Give exactly the lines from the one with "The width and" through the final line of the listing below, both included, leaving out any pictures.

Material supplied
=== Section Start ===

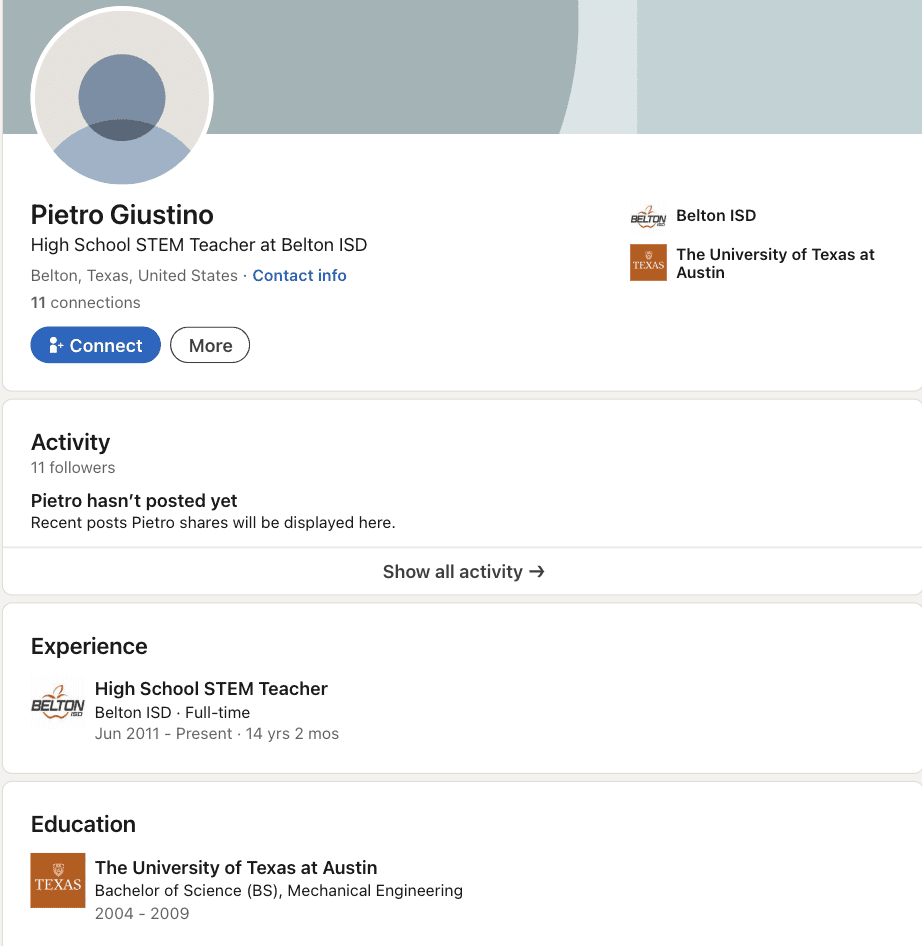Click the Bachelor of Science degree line
Screen dimensions: 922x946
[279, 891]
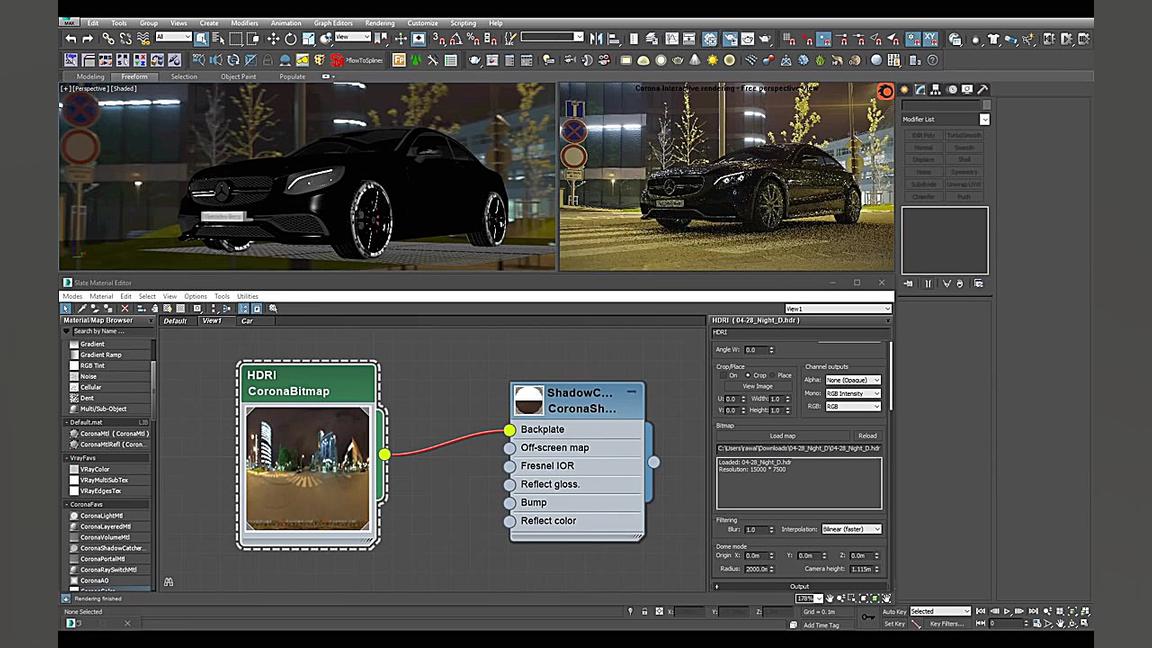Click the binoculars search icon in node view
This screenshot has width=1152, height=648.
168,582
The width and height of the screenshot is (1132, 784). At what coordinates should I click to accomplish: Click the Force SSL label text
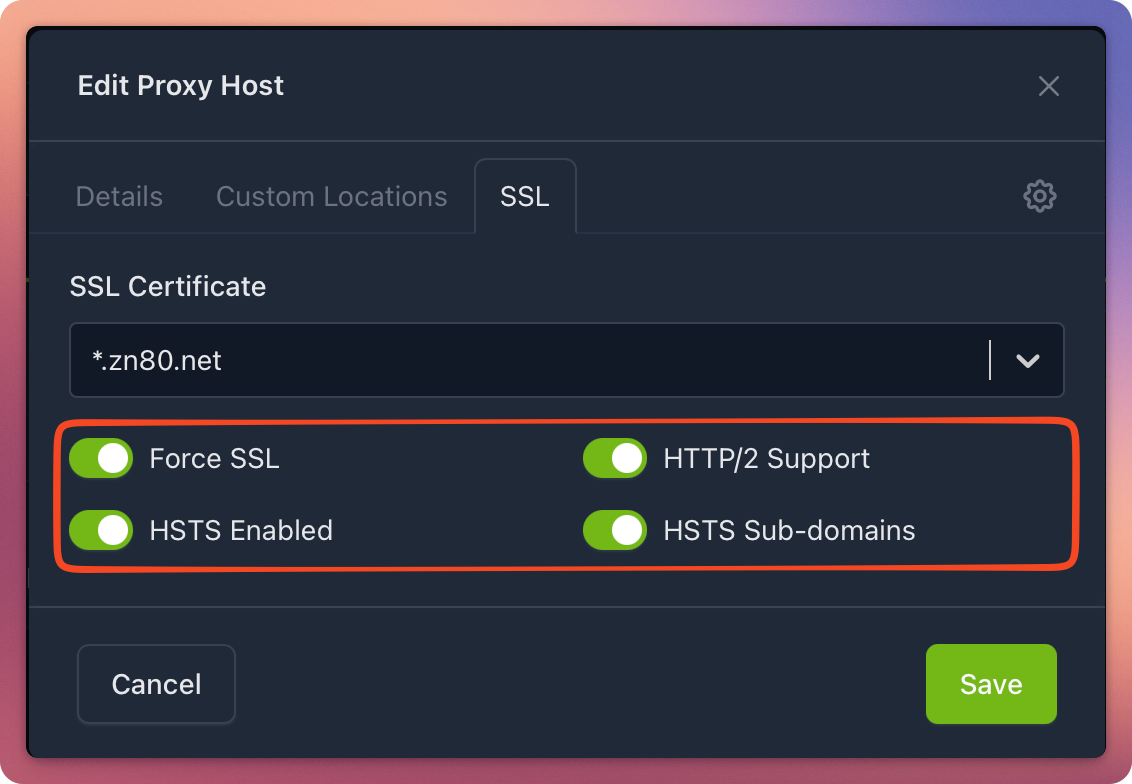214,459
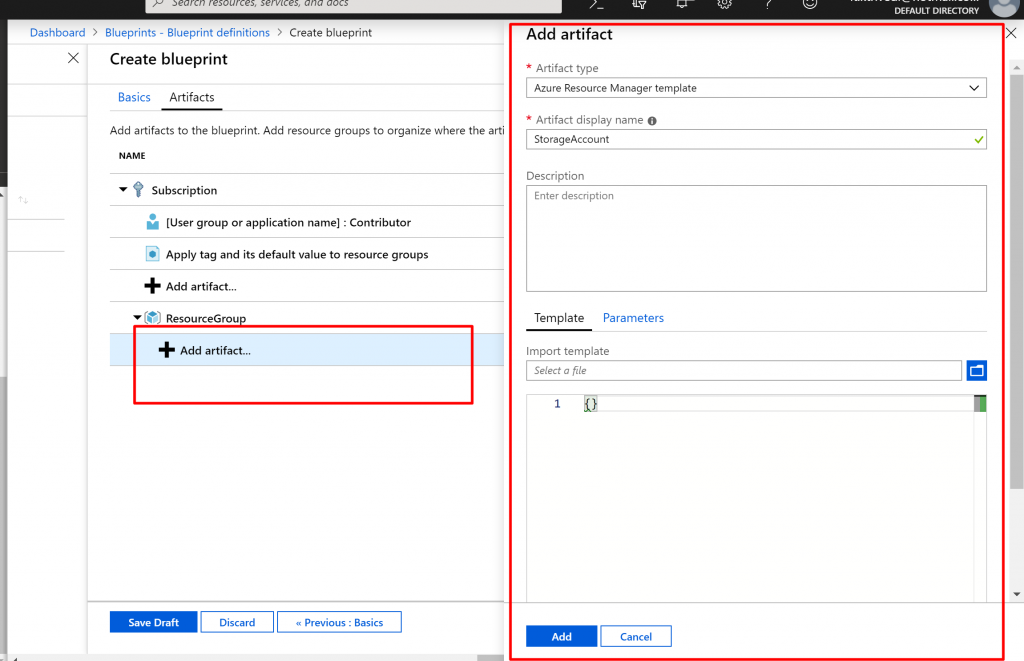Click into the Description text area
Viewport: 1024px width, 661px height.
(x=756, y=238)
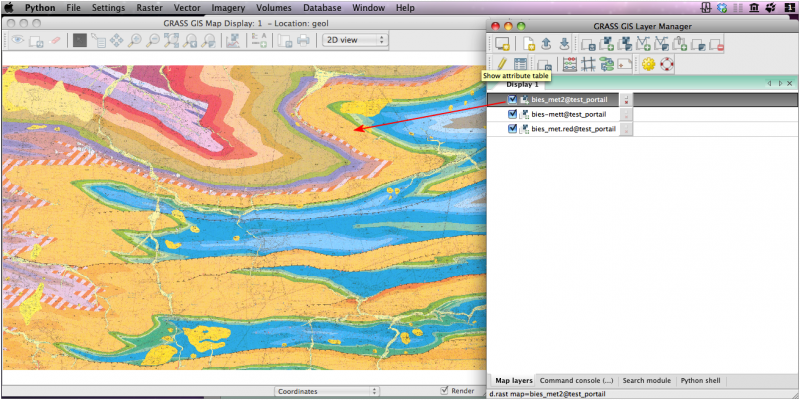
Task: Toggle bies-mett@test_portail layer visibility checkbox
Action: pyautogui.click(x=512, y=114)
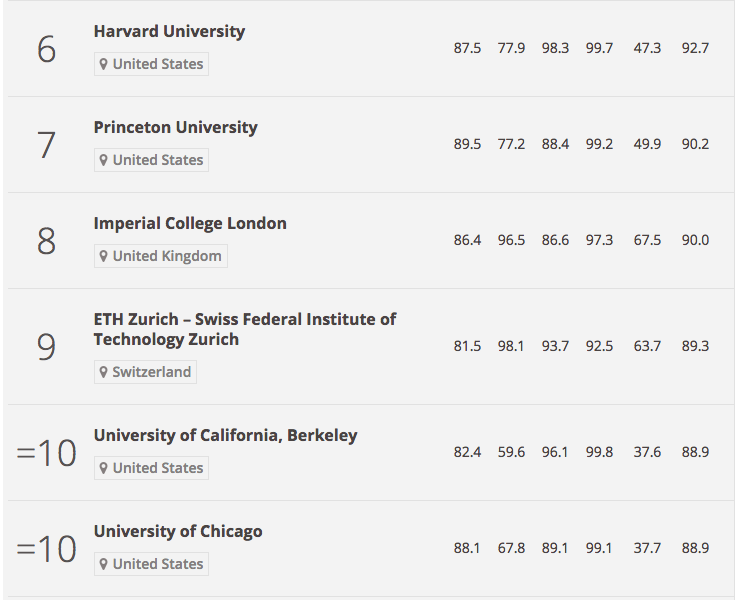The image size is (740, 600).
Task: Select United States tag under Harvard University
Action: pos(151,64)
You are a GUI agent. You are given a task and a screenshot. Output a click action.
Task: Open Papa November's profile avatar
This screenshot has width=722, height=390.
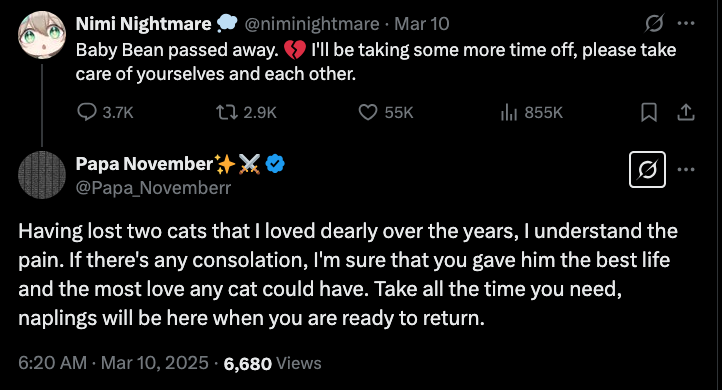pyautogui.click(x=42, y=175)
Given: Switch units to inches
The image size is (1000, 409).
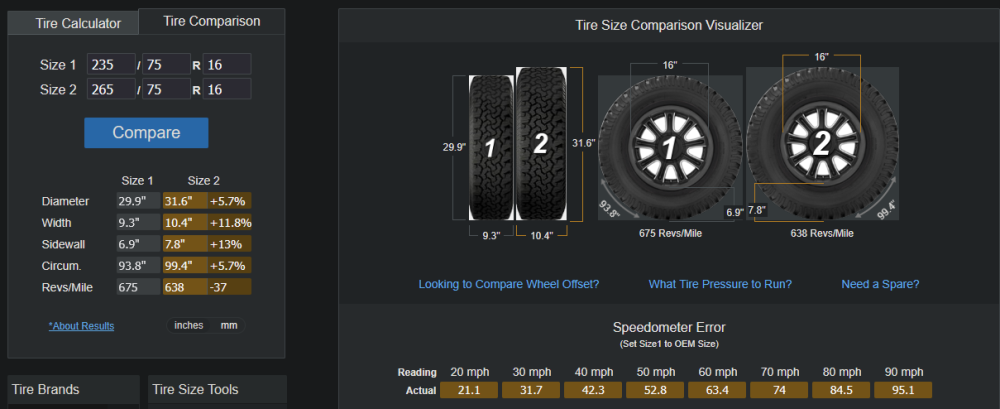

=== Section End ===

Written response
The width and height of the screenshot is (1132, 784). At what coordinates should I click to accomplish: Click the Force SSL label text
214,459
Click into the Description text area
Viewport: 1024px width, 661px height.
(x=756, y=238)
Task: Toggle bies-mett@test_portail layer visibility checkbox
Action: pyautogui.click(x=512, y=114)
The image size is (740, 600).
Task: Select United States tag under Harvard University
Action: pos(151,64)
You are a GUI agent. You are given a task and a screenshot. Output a click action.
Task: Open Papa November's profile avatar
This screenshot has width=722, height=390.
pyautogui.click(x=42, y=175)
Given: Switch units to inches
The image size is (1000, 409).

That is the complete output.